Sam the girl, pointedly ignoring the other Sam, smiled. “Cold Storage, then?” she asked.

The others shrugged. Cold Storage Beach was their usual, with its long jetty and, on the other side, lengthy bit of beach that was residents only and free of all life guards. Cold Storage was also the beach where Fiona was pulled under. She said nothing.

*

The sand was warm. Fiona dug her toes into it, just far enough that her feet were covered in a layer of gentle, flighty heat. She shut her blue grey eyes and tilted her face to the sun. She took a deep breath. The sand was so soft, like silk running down your hand. The air cradled her. It encased her body in each small, golden breeze. It felt so safe.

“Come on, Fee. The water’s calling,” Katie joked.

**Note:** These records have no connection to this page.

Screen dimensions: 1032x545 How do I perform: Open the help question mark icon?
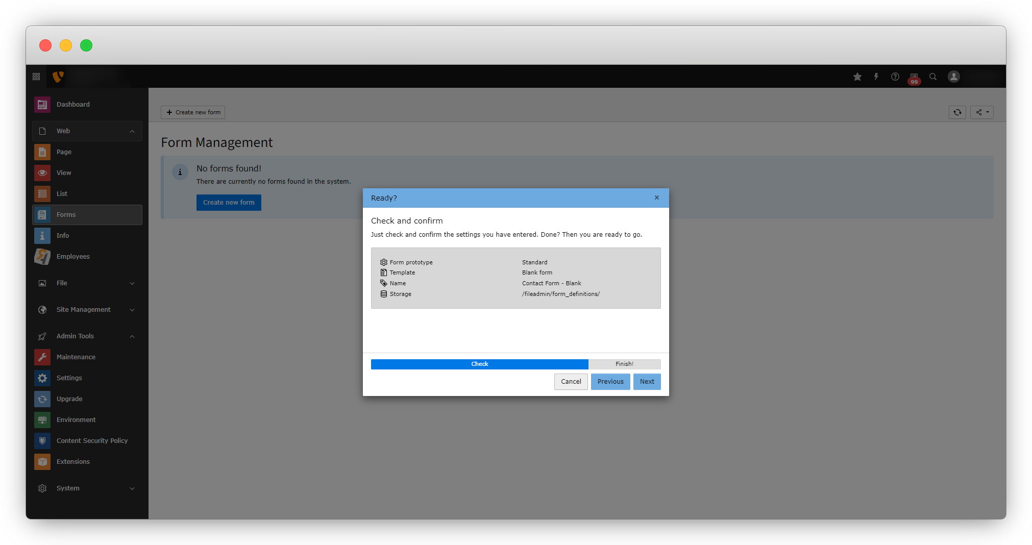point(895,77)
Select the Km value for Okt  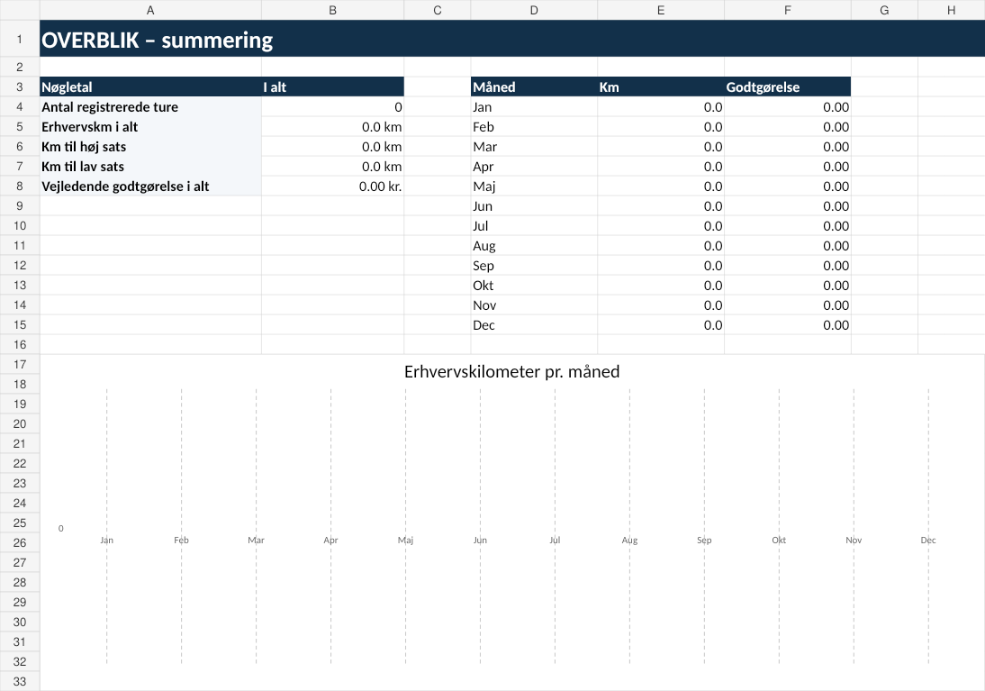pos(661,286)
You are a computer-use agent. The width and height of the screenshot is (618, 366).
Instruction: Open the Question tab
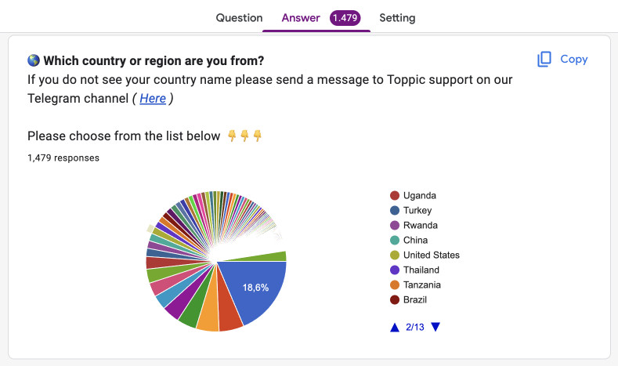click(x=239, y=18)
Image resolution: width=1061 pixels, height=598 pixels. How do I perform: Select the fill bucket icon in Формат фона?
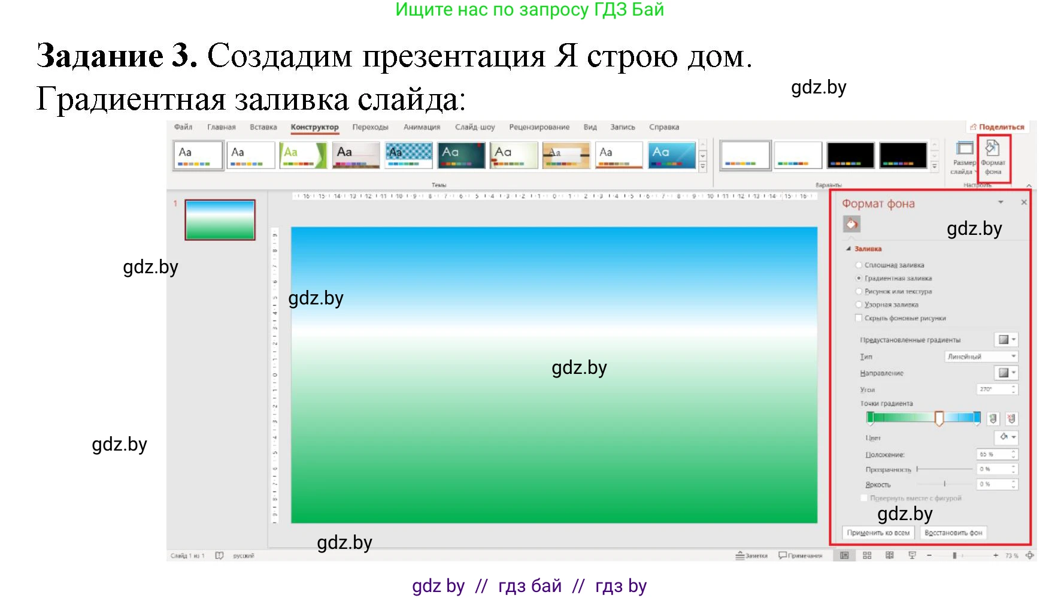(x=852, y=224)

Katie sat next to her in her favorite royal blue bikini. It still early enough in the season for her to wear a blue bathing suit without being the favorite meal of greenheads, so she wore it at every opportunity.

Fiona made a face. “Yeah,” she said, “ in a bit.” She dug her feet further into the sand.

Her friend ginned. “Nope,” she said. “Now.”

The water was freezing. Fiona had expected that. June water always was. It was as clear as a swimming pool and even more beautiful, but at the same time, it was treacherously cold. Each step made the two girls gasp and giggle. Each step meant that their legs were submerged just that much more in biting, numbing water.

“Oh, God,” Fiona squealed, unable to keep herself from pained, silly laughter. The icy water lapped at her stomach. She stood on her tiptoes, her arms spread like folded wings. She looked over to Katie. She was doing nearly the same.

“You have to just go for it!” Katie shouted. “Just, like, go under!”

“You first!”

“Umm,” Katie said, her mouth quirking up. She started to go down, maybe by an inch. “Oh, fuck!” she shouted, and jumped back up. Fiona giggled.

“Maybe we should go a little further out, then,” she said.

A cloud shifted over the sun, blocking out the warming rays. It was, Fiona thought, like standing in a shadow. “Fuck,” Katie whispered. She hugged her body to herself. Fiona looked up at the sky, most of it still blue. “Go away, cloud,” she whispered, as if that would make it move any faster.

“Okay,” Katie said, rubbing at the goose bumps on her arms. “As soon as the cloud passes by, we are going to go underwater. Legit.”

*

The water held whispers. At first, Fiona thought they were just Katie, squealing still about the cold. But then, she noticed it; Katie was standing up again. The second she'd gotten her hair wet, she’d jumped back up. That wasn’t the only thing. Fiona was breathing, too, somehow. And the whispers were still there, too many to comprehend and half muted by the ocean’s roar. Slowly, she rose. Once her head was out of the water, the whispers stopped, as if they only existed, as if they only could exist, in the ocean. She looked at her friend, wide eyed. She barely even felt the cold anymore; her mind was too busy. She had no idea what anything meant.